У Анны Степановны кончились экзамены и, должно быть, таинственные обмундировочные штатные или подъемные или прогонные – все по-разному их звали, получились, наконец. А такие деньги, как оказалось, однажды выдаются учителю, и, само собой, Леднева от места ей отказала: Анне Степановне будто бы и трудно в гимназии и недочеты за ней водятся, – кофточку с открытой шеей носит она, неприлично, и улыбка у ней такая, батюшку – законоучителя Аристовулова улыбкою смущает она, тоже неприлично, пойдет слава, скажут: в ледневской образцовой гимназии учительница батюшку совращает, – и это совсем неприлично! Словом, уж если захочет человек человека по какой-нибудь своей бесспорной причине опачкать, так уж постарается, на то он человек. Само собой, и кофточка с открытой шеей и батюшка Аристовулов, совращаемый Анной Степановной, все это тонуло в излюбленных рассуждениях о добрых делах вообще, о упадке нравственности и о безнравственности и о молодом деле, которое надо поддержать и о жертвах: сама она, Леднева начальница, в своей собственной гимназии бесплатно уроки дает и к тому же кормит двадцать учителей! и что все ее, Ледневу начальницу, хорошо знают – весь Петербург, и сама генеральша Холмогорова – ее друг.
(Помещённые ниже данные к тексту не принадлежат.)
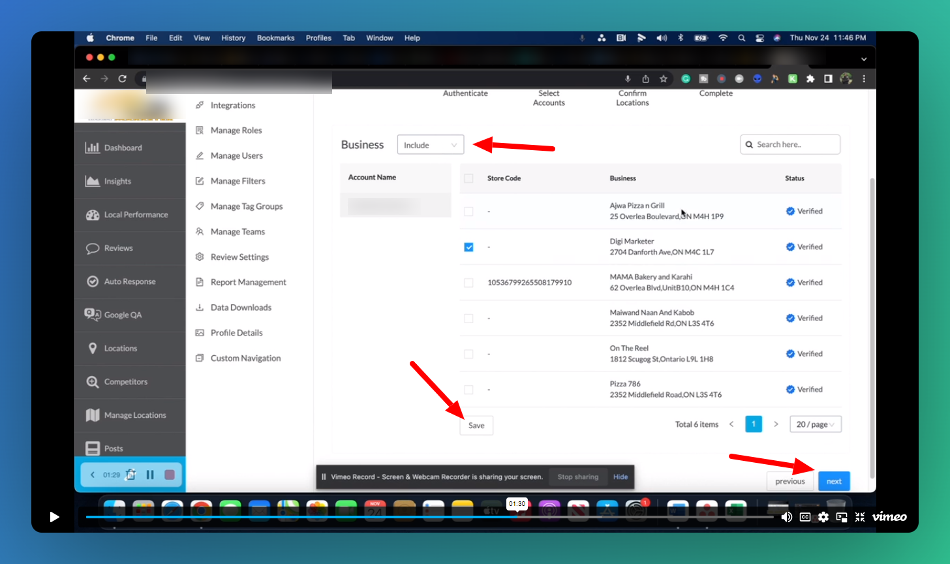Open Manage Tag Groups settings item
Image resolution: width=950 pixels, height=564 pixels.
click(x=246, y=206)
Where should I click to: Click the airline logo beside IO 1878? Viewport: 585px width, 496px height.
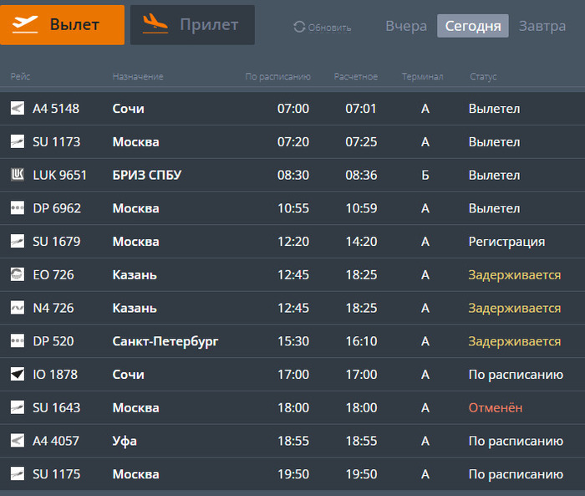[x=18, y=374]
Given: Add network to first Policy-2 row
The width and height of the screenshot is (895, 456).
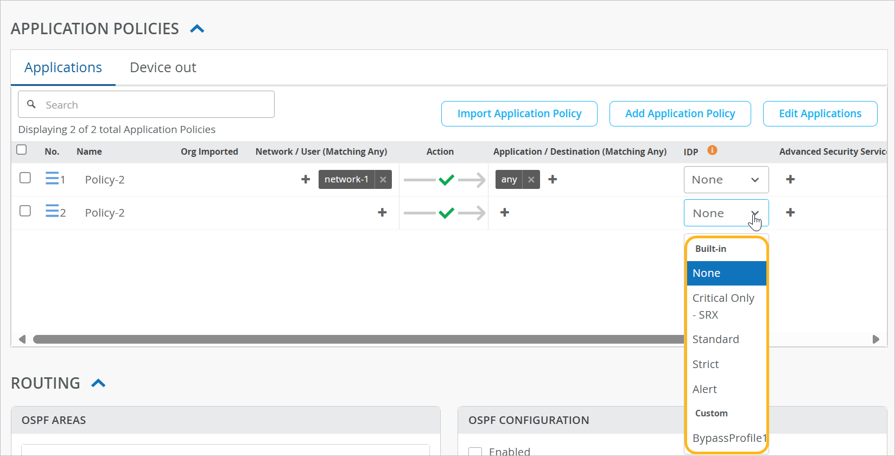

Так все просто кончилось у Анны Степановны, очень просто, и пошла она, улыбаясь, – больно на душе было за ее улыбку, – пошла от Ледневой по своей дорожке – от Лещева к Ледневой, от Ледневой к Петровой, к какой-нибудь сестре Ледневой, пока не перестанет улыбаться.
И пришел, наконец, так долго, так много, так нетерпеливо ожидаемый ответ от Плотникова: через банк перевел Плотников Маракулину двадцать пять рублей. И уехал Сергей Александрович с театром за границу – в Париж, побеждать русским искусством сердце Европы. Перед отъездом нанял дачу где-то в Финляндии и уговорил Веру Николаевну и Анну Степановну поселиться вместе с Василием Александровичем, за которым все еще требовался внимательный уход, да и не скучал чтобы он очень без пяток с своей палочкой. И во главе с рабыней Кузьмовной двинулись вместо Парижа куда-то в Тур-Киля: и Вера Николаевна и Анна Степановна и Василий Александрович – клоун. И остались на Бурковом дворе лето летовать Маракулин да Акумовна.
– Я к Государю пойду: как помирать, руки так – и все расскажу! Я к Государю пойду, нагишом пойду, нагая: как помирать, руки так – и все расскажу.
Но Маракулин ничего уж не возражал Акумовне и даже не сказал ей ее же словами ее конечное, ее отходное – кару и награду людям: обвиноватить никого нельзя! Все в нем как-то замолкло и заглохло.
Одному надо предать, чтобы через предательство свое душу свою раскрыть и уж быть на свете самим собою, другому надо убить, чтобы через убийство свое душу свою раскрыть и уж, по крайней мере, умереть самим собою, а Маракулину, должно быть, надо было талон написать как-то да не тому лицу, кому следовало, чтобы душу свою раскрыть и уж быть на свете не просто каким-нибудь Маракулиным, а Маракулиным Петром Алексеевичем: видеть, слышать и чувствовать.
Но он не вынес жизни так не для чего, только видя, только слыша, только чувствуя, и запросил покою: выдумал себе генеральшу – бессмертную, безгрешную, беспечальную вошь, и нашел себе ее царское право в надежде вернуть свою потерянную необыкновенную радость.
И вот на ровном и прямом безнадежном его пути, где пропадала последняя тень и след надежды, уж заработали тихие и цепкие, как червячки, злые темные силы надвигавшегося отчаяния, и отгрызая и отвязывая его от жизни – его крепкий стержень и основу жизни.
С утра до вечера ходил Маракулин по Петербургу из конца в конец от заставы до заставы, от тракта до тракта, ходил, как мышь в мышеловке. В кармане лежала у него новенькая Плотникова бумажка – двадцать пять рублей, как лежал когда-то новенький шелковый Дунин платок, с его меткой, вышитой крестиком, и он забыл о новенькой Плотниковой бумажке, как когда-то о Дунином шелковом надушенном платке.
И все-таки до чего живуч человек: бросает его, бьет его, а он знай себе, как петух резаный, и без головы ходит, ровно бы и безголовый зерно ищет, хорохорится. Нашел себе Маракулин занятие, нашлось ему чем душу отвести: он сделал открытие и по важности своей это открытие его ничуть, кажется, не уступало, хотя бы тому же плотниковскому запойному предприятию эксплуатации мухи, как двигателя.